Have you ever been so very angry and frustrated with someone that you just stopped speaking to them? It’s one thing if you never have to see them or interact with them on a daily or hourly basis, but what if you are depending on them. What if it is your lover the person you want most to please and be loved by and they hold you at bay with silence. As a nursing mother; I felt at once both my most vulnerable and my most powerful! Now he has the audacity not to speak to me when I was literally the life line to his child. What a bold audacious and stupid move! I would not hurt the baby, but I also had to sit with not hurting him for keeping a wall of silence between us.
I thought (or hoped) my milk would of course literally stop flowing and of course the opposite happened. I nearly drowned the little one with the most milk ever…enough for two babies, sticky sweet milk spraying on the floor, on the bed, just everywhere. It was like a loose garden hose; with the baby giggling as it was so hard to latch on… It was one of those times the little one learned to actually stop the flow of milk by pressing his hand on the nipple or just watching it squirt out into the air with such delight…How could I have so much milk when I was crying with red hot fierce angry energy yet totally frozen out of the love loop?
Have you ever had an argument with someone; they made their point, you weren’t really listening and you made your point and they weren’t really listening and some mythical angel whispered in your ear and told you that there was no communication because they weren’t really talking to you or about you.
You were just the closest at hand and so the speech was delivered to you. It was maybe about work, or the light bill, or someone left the water running. Maybe that speech was for someone else long ago in their past. It may have also been about a worry on their mind that they could for no reason clear at that time could they justify or resolve the issue by sharing it with you. I heard in the lyrics of a new age forgiveness song that someone else may have been the one to cut you, but you were the one that made me bleed. Yikes, I hate when I do that.
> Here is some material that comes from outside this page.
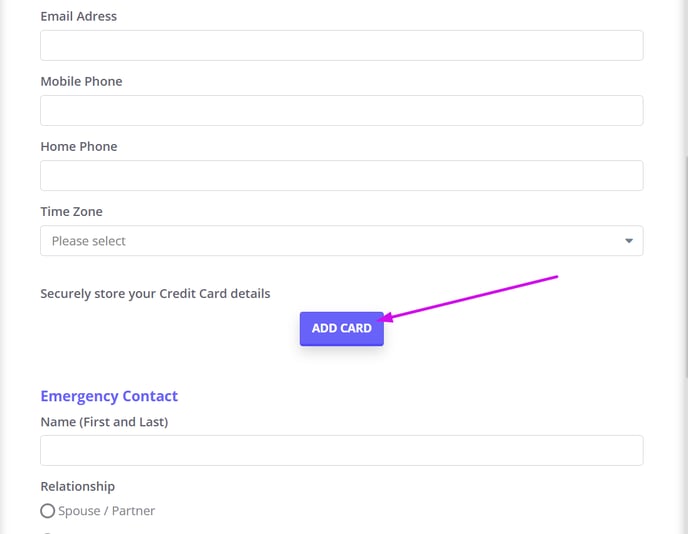Click the Name (First and Last) label

point(104,422)
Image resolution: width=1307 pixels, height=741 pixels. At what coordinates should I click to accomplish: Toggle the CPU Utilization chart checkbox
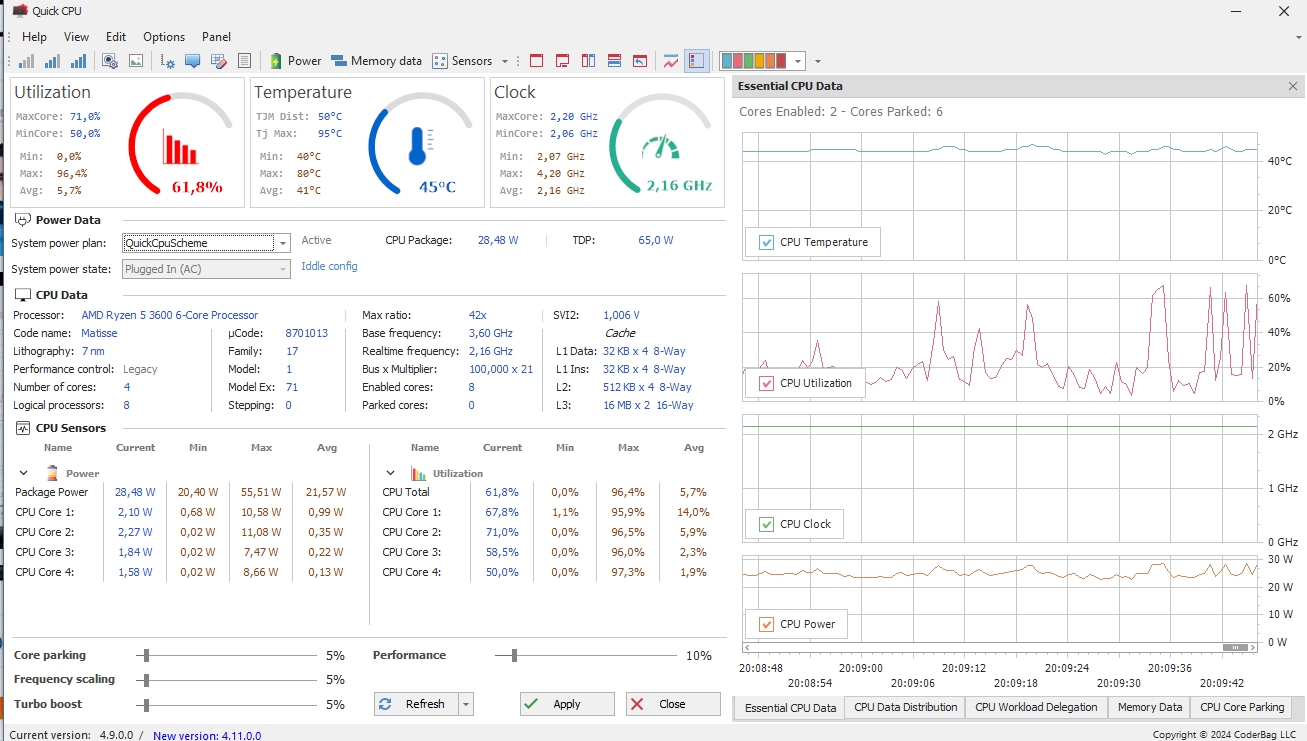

Silence can be golden at the time generally because it buys you time. It gives you a break and in that moment of pause of grace, perhaps when you are not blinded by injury and rage you can see or hear another voice and perspective. Wait it out, be willing to listen for signs of life. You truly have the power to heal and sustain life. Go to a quiet place. Nurse your baby and search and hold the love forever or as long as you can. Kiss and make up at your first opening when the coast is finally clear. Love was there all along.
We all know that a silence can go on too long. Irreparable harm is done and it is the hallmark of the beginning of the end. More often than not though, it is just a test of stamina and commitment and a made-up mind to stay… to hold on and to let the storm that was really not meant to harm you to pass.
Some mothers on the prickly fence about nursing their babies already wracked with fatigue use that moment of disconnect and anger to thrust the baby to the father or to anyone else’s arms and demand that they do “it” instead …since absolutely no one understands who you are and how you feel and there is nothing left to give. Bone dry, no more milk, no more love!
Please tell us your story of what it felt like not to be spoken to or heard. There are those times when all you wanted to do was talk it out, have him listen and comfort you even if he did not understand. You would give anything to have him speak a word of recognition, hope and encouragement! Remind you that all is well, or that it would be OK! …Touch me even if you can’t speak to me and have the anger go away.
Maybe you recall what it was like for you to not speak to someone you once loved and trusted who then betrayed you. What was that like? My favorite memory is of times I thought someone or even the baby was mad at me for something I did or said and then later learned it had nothing to do with me at all.